After three years of a seemingly endless stream of new rules and regulations, many in teleservices were looking forward to a détente of sorts this year. Problem is, no one told the state legislators.
The introduction of bills in 2005 affecting the industry continues at about the same pace as in 2004. The types of bills, however, have changed. There are still many bills aimed at reducing overseas outsourcing, but many have additional, and more costly, provisions.
Disclosures appear to be at the forefront of issues for many legislators while “traditional” areas of interest, like existing business relationships and calling time restrictions, remain the subject of much activity. This year also has seen a spate of regulations to restrict charitable and political calls, areas previously considered off-limits.
No fewer than 27 bills in 19 states were introduced in 2004 seeking “location disclosures” and financial data privacy protection in the context of offshore call centers. Though none of these bills passed in 2004, legislative activity on these issues has stayed high. These bills typically require call center representatives to disclose where they are physically located and also require specific permission from a consumer before that consumer’s private financial information is shared with an overseas entity.
Of the many location-disclosure bills introduced in 2005, two (Florida Senate Bill 614 and Oregon House Bill 3320) also require re-routing of calls from foreign call centers to domestic agents at the request of the consumer. Other than doubling the costs associated with handling such a call, it is hard to determine the specific benefits sought by such a rule. However, it seems clear that such a rule would have a chilling effect on the use of overseas operators.
Another trend in disclosures would let consumers “pierce the veil” of the call center and require it to provide specific information about the center itself, its employees and the seller that hired it. Connecticut House Bill 5202 requires any paid call center telephone sales rep to provide upon request the name, business address and telephone number of the supervisor in charge of the caller. Minnesota House Bill 471 and West Virginia House Bill 2207 require a call center sales rep to provide, upon the request of the consumer, the name and location of the employer of the person with whom the consumer is speaking. These bills also give the calling (or called) consumer the right to speak to a “qualified employee” of the “company or government agency with whom the person is doing business” (i.e., the entity that hired the call center).
On the do-not-call front, many states seek new ways to further restrict the activities of telemarketers. Florida House Bill 833 and Missouri House Bill 89 aim to let businesses add their numbers to the state DNC list. Iowa and Rhode Island have bills pending to create state-run DNC lists, with each bill seeking to restrict the existing business relationship exemption well beyond the current federal standard. New York, which adopted the federal DNC registry, nonetheless also seeks to make its EBR restrictions more onerous than the federal rules (see Assembly Bill 3581).

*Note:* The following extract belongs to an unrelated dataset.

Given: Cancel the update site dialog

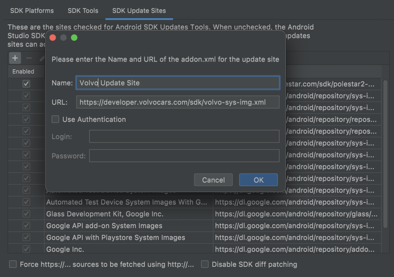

Legislators have been particularly active in New York, where Assembly Bill 581 and Senate Bill 2423 would require that any call made by a predictive dialer “immediately” connect to a live sales agent. Such “immediate” connection, of course, would render the use of predictive dialers impossible. New York Senate Bill 2244 seeks to create a “dinner time” rule, restricting any calls into New York from 5 to 7 p.m. New York also has proposed making it mandatory for telemarketers to proactively inquire whether the called consumer wishes to join the company’s in-house DNC list (Assembly Bill 636 and Senate Bill 248).
One of the most popular topics for legislators is the regulation of political calls, focusing mainly on those delivered as prerecorded messages (16 bills introduced in 2005). This fit of political self-flagellation is in response to the wave of complaints generated from the last election cycle. Despite the sheer number of such bills, however, it is doubtful that any will make their way out of their initial committee assignments.
Another area drawing attention (eight bills introduced) is the regulation of charities. These bills aim to combat the perception that nonprofit telemarketing fundraisers keep an unacceptably high percentage of contributions, with little left over for the charitable organization. Iowa Senate Bill 31 and House Bill 110 would make calls by third-party entities hired by nonprofits subject to a state-run DNC registry, a requirement that goes beyond similar federal rules.
Despite the continued attention of legislators, the good news for teleservices is that the industry has proved remarkably resilient even amid the onslaught of new rules and regulations. The most important factor is the growing sophistication of teleservices companies in quickly and increasingly proactively addressing new regulatory issues. With DNC compliance technologies, centralized compliance procedures, better sources of regulatory information and third-party compliance audits, the industry is better equipped than ever at recognizing new issues and implementing new procedures. Perhaps more importantly, though legislators never seem to run out of ways to regulate teleservices, the industry is more prepared and motivated than ever to mobilize to protect its interests.